Passage
But this, because of the setting, the drama, the tension, is destined forever to be right up there with the greatest Millers moments. Some might well make it the best. Right now, nobody is arguing!
Those 20,000 will always remember those penalties rattling into the net and, in the years ahead, will always be able to see Adam Collin swooping to make the decisive penalty save from Chris Dagnall - who once scored a hat-trick in about eight minutes as a sub for Rochdale against the Millers.
When you get to Wembley it’s all about winning. It matters not at all how it was achieved except that you get over that line.
The scenes at the end, as players and supporters celebrated, danced, jigged, even acted daft, were ones to take with you, treasure and recall whenever you feel like it.
I can just imagine it in years to come... “Grandad, were you at Wembley when Rotherham were promoted?”. And you’ll go on and tell ‘em the tale - at length!

Raw data

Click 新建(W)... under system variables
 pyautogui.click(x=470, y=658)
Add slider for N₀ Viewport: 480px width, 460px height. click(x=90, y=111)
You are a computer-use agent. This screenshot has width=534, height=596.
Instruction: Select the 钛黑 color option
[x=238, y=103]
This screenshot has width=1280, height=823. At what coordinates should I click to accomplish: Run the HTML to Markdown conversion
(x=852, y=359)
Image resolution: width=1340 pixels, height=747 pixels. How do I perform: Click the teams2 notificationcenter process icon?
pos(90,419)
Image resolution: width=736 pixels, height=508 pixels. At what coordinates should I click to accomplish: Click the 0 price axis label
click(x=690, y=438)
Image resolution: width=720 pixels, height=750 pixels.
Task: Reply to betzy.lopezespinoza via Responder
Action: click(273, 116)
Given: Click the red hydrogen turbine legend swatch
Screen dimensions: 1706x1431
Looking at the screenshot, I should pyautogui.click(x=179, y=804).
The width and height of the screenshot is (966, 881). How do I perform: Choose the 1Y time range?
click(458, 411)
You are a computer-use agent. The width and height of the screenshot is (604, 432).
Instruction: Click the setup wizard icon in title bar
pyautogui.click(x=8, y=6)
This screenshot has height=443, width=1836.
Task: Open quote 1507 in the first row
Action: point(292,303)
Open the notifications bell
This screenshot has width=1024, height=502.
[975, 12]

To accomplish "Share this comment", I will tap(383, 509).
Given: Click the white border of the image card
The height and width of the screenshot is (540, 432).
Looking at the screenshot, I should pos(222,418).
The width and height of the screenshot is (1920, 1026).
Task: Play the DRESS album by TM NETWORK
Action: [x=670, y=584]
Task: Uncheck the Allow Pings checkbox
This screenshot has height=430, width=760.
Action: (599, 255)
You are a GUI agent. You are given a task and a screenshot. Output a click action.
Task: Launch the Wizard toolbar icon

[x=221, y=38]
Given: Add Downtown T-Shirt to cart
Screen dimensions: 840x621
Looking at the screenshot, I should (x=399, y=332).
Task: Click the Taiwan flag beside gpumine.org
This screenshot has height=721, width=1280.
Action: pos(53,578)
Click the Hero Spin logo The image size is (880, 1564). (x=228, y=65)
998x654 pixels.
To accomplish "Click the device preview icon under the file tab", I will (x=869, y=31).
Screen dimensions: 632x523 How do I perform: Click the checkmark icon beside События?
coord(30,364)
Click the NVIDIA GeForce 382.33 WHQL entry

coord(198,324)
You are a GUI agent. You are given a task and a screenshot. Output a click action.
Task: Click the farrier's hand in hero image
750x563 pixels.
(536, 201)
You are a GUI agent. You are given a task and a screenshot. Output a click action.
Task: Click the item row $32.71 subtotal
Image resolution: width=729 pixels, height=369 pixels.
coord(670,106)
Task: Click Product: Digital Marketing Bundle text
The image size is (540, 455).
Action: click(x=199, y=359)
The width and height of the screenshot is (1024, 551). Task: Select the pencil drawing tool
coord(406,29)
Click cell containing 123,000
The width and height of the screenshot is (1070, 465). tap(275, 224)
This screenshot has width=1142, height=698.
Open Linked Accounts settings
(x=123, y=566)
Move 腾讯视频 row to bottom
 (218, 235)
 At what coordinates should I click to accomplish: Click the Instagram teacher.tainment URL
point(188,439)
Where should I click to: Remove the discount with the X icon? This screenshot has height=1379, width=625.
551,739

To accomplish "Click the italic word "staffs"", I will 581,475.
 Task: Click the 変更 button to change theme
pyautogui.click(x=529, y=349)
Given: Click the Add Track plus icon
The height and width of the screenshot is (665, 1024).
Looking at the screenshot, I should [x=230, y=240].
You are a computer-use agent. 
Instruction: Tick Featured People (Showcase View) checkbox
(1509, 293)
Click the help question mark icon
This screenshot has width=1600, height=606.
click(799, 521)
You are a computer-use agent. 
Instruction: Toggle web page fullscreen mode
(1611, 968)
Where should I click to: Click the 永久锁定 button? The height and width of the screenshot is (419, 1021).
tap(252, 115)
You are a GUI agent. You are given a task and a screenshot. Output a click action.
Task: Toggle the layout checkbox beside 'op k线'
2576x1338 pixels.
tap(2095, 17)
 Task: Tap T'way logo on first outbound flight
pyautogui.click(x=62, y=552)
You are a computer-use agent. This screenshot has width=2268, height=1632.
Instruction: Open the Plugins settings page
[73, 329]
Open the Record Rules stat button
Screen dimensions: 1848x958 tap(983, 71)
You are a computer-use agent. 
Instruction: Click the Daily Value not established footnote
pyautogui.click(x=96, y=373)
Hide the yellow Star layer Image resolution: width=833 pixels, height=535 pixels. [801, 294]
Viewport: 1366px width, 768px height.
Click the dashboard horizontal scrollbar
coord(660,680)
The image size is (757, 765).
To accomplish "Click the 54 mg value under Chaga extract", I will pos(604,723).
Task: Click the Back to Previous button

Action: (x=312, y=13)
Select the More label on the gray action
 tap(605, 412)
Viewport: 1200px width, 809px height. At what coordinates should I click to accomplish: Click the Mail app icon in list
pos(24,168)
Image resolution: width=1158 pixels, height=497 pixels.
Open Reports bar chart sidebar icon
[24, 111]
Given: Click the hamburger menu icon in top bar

Stated exercise 1
Write out the part of the Wembley passage that begins at the words "But this, because" and stops after "over that line.", copying it word for word.
Stated exercise 2
Return the lines of the records unchanged, beginning at the first line of the records and stopping after the line that contains "will tap(383, 509).".
The records have no connection to the Wembley passage.

Exercise result 1
But this, because of the setting, the drama, the tension, is destined forever to be right up there with the greatest Millers moments. Some might well make it the best. Right now, nobody is arguing!
Those 20,000 will always remember those penalties rattling into the net and, in the years ahead, will always be able to see Adam Collin swooping to make the decisive penalty save from Chris Dagnall - who once scored a hat-trick in about eight minutes as a sub for Rochdale against the Millers.
When you get to Wembley it’s all about winning. It matters not at all how it was achieved except that you get over that line.

Exercise result 2
Click 新建(W)... under system variables
 pyautogui.click(x=470, y=658)
Add slider for N₀ Viewport: 480px width, 460px height. click(x=90, y=111)
You are a computer-use agent. This screenshot has width=534, height=596.
Instruction: Select the 钛黑 color option
[x=238, y=103]
This screenshot has width=1280, height=823. At what coordinates should I click to accomplish: Run the HTML to Markdown conversion
(x=852, y=359)
Image resolution: width=1340 pixels, height=747 pixels. How do I perform: Click the teams2 notificationcenter process icon?
pos(90,419)
Image resolution: width=736 pixels, height=508 pixels. At what coordinates should I click to accomplish: Click the 0 price axis label
click(x=690, y=438)
Image resolution: width=720 pixels, height=750 pixels.
Task: Reply to betzy.lopezespinoza via Responder
Action: click(273, 116)
Given: Click the red hydrogen turbine legend swatch
Screen dimensions: 1706x1431
Looking at the screenshot, I should pyautogui.click(x=179, y=804).
The width and height of the screenshot is (966, 881). How do I perform: Choose the 1Y time range?
click(458, 411)
You are a computer-use agent. The width and height of the screenshot is (604, 432).
Instruction: Click the setup wizard icon in title bar
pyautogui.click(x=8, y=6)
This screenshot has height=443, width=1836.
Task: Open quote 1507 in the first row
Action: point(292,303)
Open the notifications bell
This screenshot has width=1024, height=502.
[975, 12]

To accomplish "Share this comment", I will tap(383, 509).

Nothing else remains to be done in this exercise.